Estiveram presentes mais de 100 pedroguenses que quase encheram o largo principal de Vila Facaia. No final foram distribuídas diversas árvores de fruto que vão ser plantadas no concelho. Antes dos fados, Manuel Teixeira ainda passou, pelo lugar de Casal de Além, para entregar um tractor a um homem que tinha perdido todas as ferramentas agrícolas nos fogos. O dinheiro foi conseguido num peditório já feito durantes as férias em Pedrogão.
A opção por entregar o dinheiro em mão “não foi feita por falta de confiança nas instituições” públicas ou privadas que, “de alguma forma estão a ajudar as vítimas”, diz Manuel Teixeira. A opção ficou a dever-se ao facto de “as pessoas estarem mais disponíveis para ajudar se souberem que o seu dinheiro é, de facto, entregue a quem mais precisa”.
“Foram as melhores férias da minha vida. Regresso à Alemanha com o coração e a alma cheia”, diz.
O emigrante afirma existir ainda “muita dor em todo o lado”, de “gente que perdeu tudo”, uma grande parte de idosos “que vivem isolados e viram as suas hortas e culturas destruídas perdendo todo o sustento”. Pede que esta gente “não seja esquecida” porque “não tem ninguém que os ampare”.
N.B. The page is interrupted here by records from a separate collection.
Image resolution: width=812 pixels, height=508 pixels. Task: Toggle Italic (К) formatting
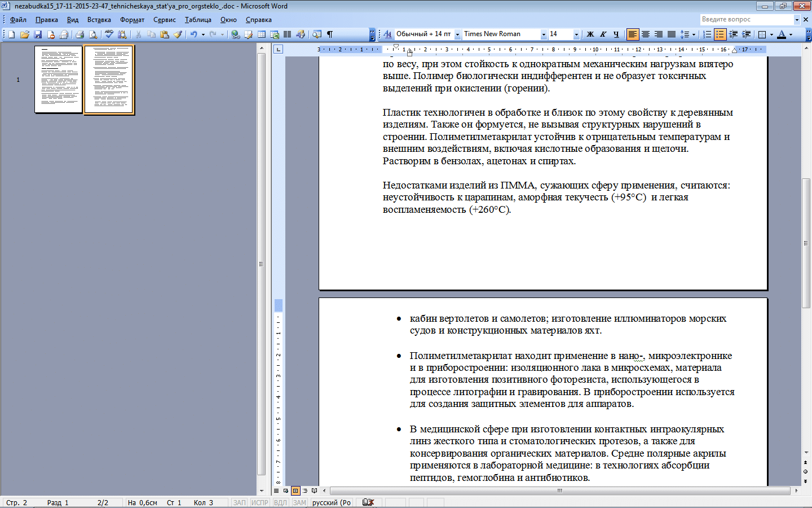pyautogui.click(x=603, y=34)
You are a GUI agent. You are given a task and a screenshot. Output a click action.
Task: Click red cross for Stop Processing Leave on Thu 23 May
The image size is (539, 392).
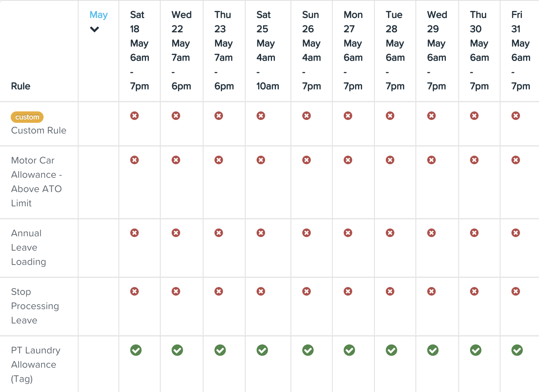point(219,291)
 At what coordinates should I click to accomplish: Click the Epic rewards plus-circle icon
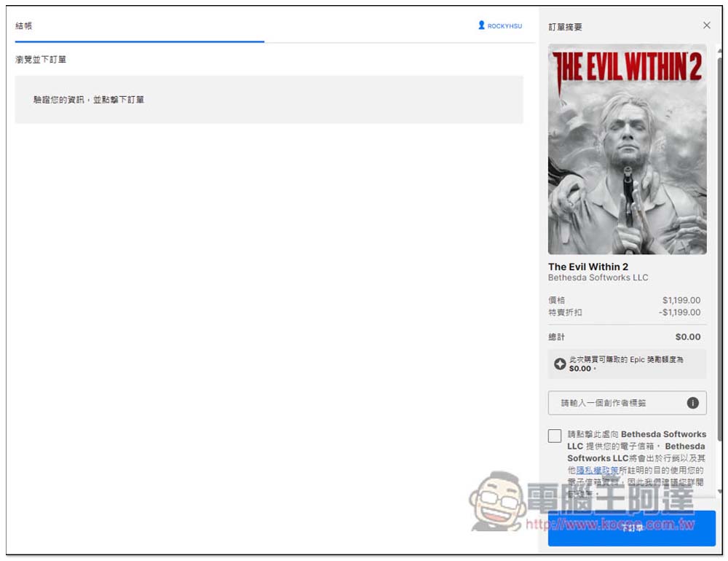[x=560, y=364]
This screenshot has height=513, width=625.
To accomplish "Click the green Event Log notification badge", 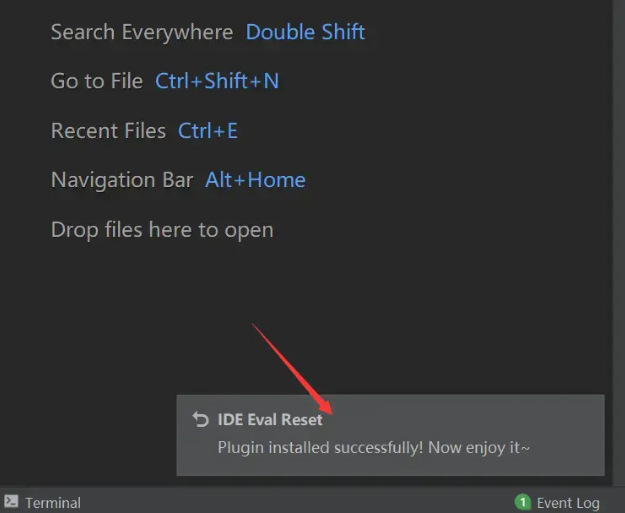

O PÚBLICO passou por diversos desses lugares de Pedrogão, cercados pela destruição total da floresta e onde arderam parcial ou totalmente 230 habitações nos incêndios de Junho. Até ao momento foram reparadas quatro casas e dez têm trabalhos em execução, segundo revelou ao PÚBLICO um funcionário do gabinete de apoio ao presidente da Câmara de Pedrogão.
São lugares pequenos, onde em muitos deles não se vê ninguém ou quase ninguém, mesmo em meados de Agosto, tempo de férias. Gente que partiu para trabalhar para o estrangeiro, ou para as grandes cidades. Ficaram, em muitos casos, apenas os mais velhos.
No Outão, no centro do concelho, onde arderam por ali perto duas fábricas e algumas casas no centro do lugarejo há pouco mais de duas dezenas de habitações. Ao final da manhã de terça-feira apenas se viam por ali duas mulheres e uma criança. Maria José, 75 anos, tem por estes dias a companha da neta adolescente que por ali passa parte das férias escolares. Guilherma Santos, 80 anos, está sozinha. Ambas têm as famílias a trabalhar e viver em Lisboa.
Perderam as hortas, as árvores de fruto, as videiras. Guilhermina viu ainda uma das suas casas no lugar ser consumida pelo fogo. “Não foi a casa principal, mas era uma casa boa, cheia de móveis e de coisas boas”, afirma. “Isto só não ardeu tudo porque na altura estavam cá, de férias, os meus filhos e netos. Se não fossem eles, isto tinha sido tudo comido pelo fogo. O incêndio foi no sábado e os bombeiros só apareceram no domingo já isto estava quase tudo queimadinho”, acrescenta Maria José.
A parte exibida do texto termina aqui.